Roman d’une génération plongée dans l’arrogance et l’incertitude, « Un jour neuf » est un récit concis sur le temps qui passe, sur la perte et la disparition des êtres, et la reconquête de leur propre dignité. A paraître…

 

Extrait :

(…)

Le jour où nous saurons véritablement poser des questions, il y aura dialogue, pour le moment, les questions que nous posons nous éloignent vertigineusement des réponses, ou peut être faisons nous semblant de poser des questions sans vouloir les réponses, posons des questions pour la forme en introduction sans avoir le courage de soutenir dans la durée ces interrogations. Quelle épiphanie pouvions nous espérer si nous étions entrain de nous noyer dans la plus fausse des libertés, la dialectique judéo chrétienne, le capitalisme ou la mort ?… Il était loin de ces considérations bien que ces dernières constituent la toile de fond en quelque sorte de cette dernière scène, peut être que pour toutes les œuvres humaines, s’il existait un motif unique ce pourrait bien être la vengeance, cela même n’affleurait pas à la surface de son cerveau bien que cette dernière pensée guida ces pas ; une vengeance contre lui-même, une vengeance contre la race toute entière de bâtards à laquelle il appartenait qui se permettait tant d’injustices au nom du bon goût et de la bienséance de traditions désuètes, façon de faire comme il faut, conventions sociales visant l’intégration plus grande dans le groupe, mais ignorant la beauté intrinsèque des figures que le mouvement transforme, la fine fleur de la singularité jamais achevée, dégoutante et détestable à vouloir à tout prix se trouver elle-même, comme des porcs se vautrant dans leur fange « celtique », « napoléonienne » ou « aztèque »… peu importait.

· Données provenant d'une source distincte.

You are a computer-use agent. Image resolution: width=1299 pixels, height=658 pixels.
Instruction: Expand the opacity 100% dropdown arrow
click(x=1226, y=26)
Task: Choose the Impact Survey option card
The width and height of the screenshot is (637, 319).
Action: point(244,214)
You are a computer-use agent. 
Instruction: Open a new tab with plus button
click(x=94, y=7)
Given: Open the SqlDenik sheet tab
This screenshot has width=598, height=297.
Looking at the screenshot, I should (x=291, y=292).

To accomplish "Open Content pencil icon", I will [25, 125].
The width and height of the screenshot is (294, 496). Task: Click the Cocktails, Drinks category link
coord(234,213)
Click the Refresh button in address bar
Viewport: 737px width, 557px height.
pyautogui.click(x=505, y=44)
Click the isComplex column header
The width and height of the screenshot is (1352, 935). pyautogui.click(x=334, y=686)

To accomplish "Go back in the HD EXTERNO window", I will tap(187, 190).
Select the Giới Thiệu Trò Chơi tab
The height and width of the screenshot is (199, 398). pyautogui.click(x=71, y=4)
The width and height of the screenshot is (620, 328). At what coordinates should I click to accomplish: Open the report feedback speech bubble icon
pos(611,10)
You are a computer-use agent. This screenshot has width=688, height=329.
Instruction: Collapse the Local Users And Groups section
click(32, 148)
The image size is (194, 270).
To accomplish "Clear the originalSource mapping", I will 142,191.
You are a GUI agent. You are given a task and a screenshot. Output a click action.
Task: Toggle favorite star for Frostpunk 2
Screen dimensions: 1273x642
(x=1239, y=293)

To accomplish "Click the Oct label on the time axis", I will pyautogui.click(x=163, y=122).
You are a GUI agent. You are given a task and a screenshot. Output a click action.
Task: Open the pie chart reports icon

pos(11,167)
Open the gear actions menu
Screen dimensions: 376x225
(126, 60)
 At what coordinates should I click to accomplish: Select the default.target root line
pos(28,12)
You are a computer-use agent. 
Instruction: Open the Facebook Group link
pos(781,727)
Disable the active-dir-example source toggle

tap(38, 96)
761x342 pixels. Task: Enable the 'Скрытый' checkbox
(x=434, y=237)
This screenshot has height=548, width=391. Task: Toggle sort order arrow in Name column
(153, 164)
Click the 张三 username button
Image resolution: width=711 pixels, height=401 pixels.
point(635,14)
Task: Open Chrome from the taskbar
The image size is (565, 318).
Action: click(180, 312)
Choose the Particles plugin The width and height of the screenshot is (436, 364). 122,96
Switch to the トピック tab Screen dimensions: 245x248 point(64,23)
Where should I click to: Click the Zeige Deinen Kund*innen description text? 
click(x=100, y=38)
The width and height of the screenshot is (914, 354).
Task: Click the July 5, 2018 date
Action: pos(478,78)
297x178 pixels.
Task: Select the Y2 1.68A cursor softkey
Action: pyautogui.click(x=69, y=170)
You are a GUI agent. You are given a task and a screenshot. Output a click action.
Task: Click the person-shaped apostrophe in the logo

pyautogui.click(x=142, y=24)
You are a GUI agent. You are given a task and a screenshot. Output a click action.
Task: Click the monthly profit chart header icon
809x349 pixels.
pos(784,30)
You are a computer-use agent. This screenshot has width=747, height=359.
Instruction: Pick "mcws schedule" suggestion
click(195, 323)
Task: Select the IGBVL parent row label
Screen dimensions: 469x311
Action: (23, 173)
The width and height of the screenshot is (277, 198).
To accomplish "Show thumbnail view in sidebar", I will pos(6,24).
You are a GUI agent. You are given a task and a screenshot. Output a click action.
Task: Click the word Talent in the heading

Tout allait revenir dans l’ordre. Il marchait sur l’asphalte avec sa démarche traditionnelle, pressé comme un parisien, vouté un peu, la tête penchée vers la droite, les mains dans les poches de son manteau d’hiver en été. Il faisait bon, il ralentit le pas. C’était bien tout çà, bonjour et au revoir, au revoir et bonjour, dans un sourire, la douceur de l’été commençant, la tranquillité des jours paisibles à venir, les vacances, l’Amérique où était partit J sans donner de nouvelles, les diamants et la poudre de Madagascar, il allait se perdre dans ce trou de chiottes, se fondre à ses selles maternelles et maritimes, dans ce minuscule maelstrom… La vie allait elle vraiment lui échapper ? Qu’est ce qu’il avait en tête ? Qu’est ce que cette voix lui disait, lui vendait, de si convaincant, mieux que Madagascar ou la Côte d’azur ? C’est peut être à ce moment là que le véritable rêve lui apparut, assis sur le ponton, avalant quelques pilules et prenant une nouvelle pointe de cette poudre magique en buvant une bière et en fumant une cigarette, il sut alors que le salon donnait sur un jardin, qu’il était à présent à Madagascar, non plus aux Lecques, sur la pointe dont lui avait parlé F, à l’extrême nord de l’île, qui tombait, rocailleuse, vertigineuse, dans la mer d’émeraude, il se savait, se voyait entrain de penser cela, sa vie éveillée était pure imagination à côté de la solidité du salon de la rue de l’Odéon où il se trouvait à présent avec son père dans le canapé confortable, enlacés en regardant une émission de télévision, sa mère pas loin, sa grande sœur, son petit frère…, il sut alors que le vrai lieu sur était ce salon au plafond bas, aux odeurs de moquette un peu poussiéreuse, de bois vernis de vieux parquet, et sut peut être un instant d’où il venait, ce qui comptait donc pour lui – c’était donc cela -, bonjour et au revoir, il essaya dans un mouvement violent intérieur de se sortir un moment de l’aura de cette « illusion » dérangeante un instant, avant de perdre connaissance.

Il bascula à la renverse du ponton de travers dans l’eau fraiche de la rade. Dans ce jeu de tarot lui était apparut la mauvaise carte, l’icône sortait de son cadre et entrait dans l’image maintenant, dans la nuit de la nuit.

C’est au moment où il tomba dans l’eau qu’il se réveilla. C’était trop tard, le poids des anxiolytiques était à présent trop fort, il ne s’était pas loupé cette fois, et l’impulsion qu’il ressentit dans l’épaule gauche de se rattraper au bois du ponton cette fois fut stoppée net par la surdose des produits et un début de coma nébuleux. Quelques minutes plus tard, il se remplissait d’eau, avait un dernier sursaut de vie encore, car le corps ne se laisse pas faire comme cela comme on sait, puisqu’il est fait tout entier pour la vie, battait des ailes, expulsait l’eau de ses poumons à deux reprises, puis s’affaissait de nouveau, s’emplissait d’eau salée de nouveau, et la porte se refermait doucement, un no man’s land en suscitant un autre, cette fois ci plus profond et plus sombre, rêve merveilleux, paradis fœtal, expulsant la vie, le rêveur à l’intérieur du rêve, souvenir, oubli, trempé de larmes salées enfin à présent, l’oubli condamnable de l’éden, de la sueur au front, des congés payés ; c’était bien cette fois ci le dernier jour de l’an, l’été n’aurait pas lieu dans cette première nuit de fiançailles nocturnes emportée par la moire liquide lumineuse et iridescente. Il s’était trompé, avait été floué par un rêve. L’odeur du jasmin et de l’iode se mêlait dans le salon vide à présent et on ne sut quelle parole il murmura du bout des lèvres engourdies et trempées en entrant dans la nuit.

 

New York City, le 7 janvier 2016.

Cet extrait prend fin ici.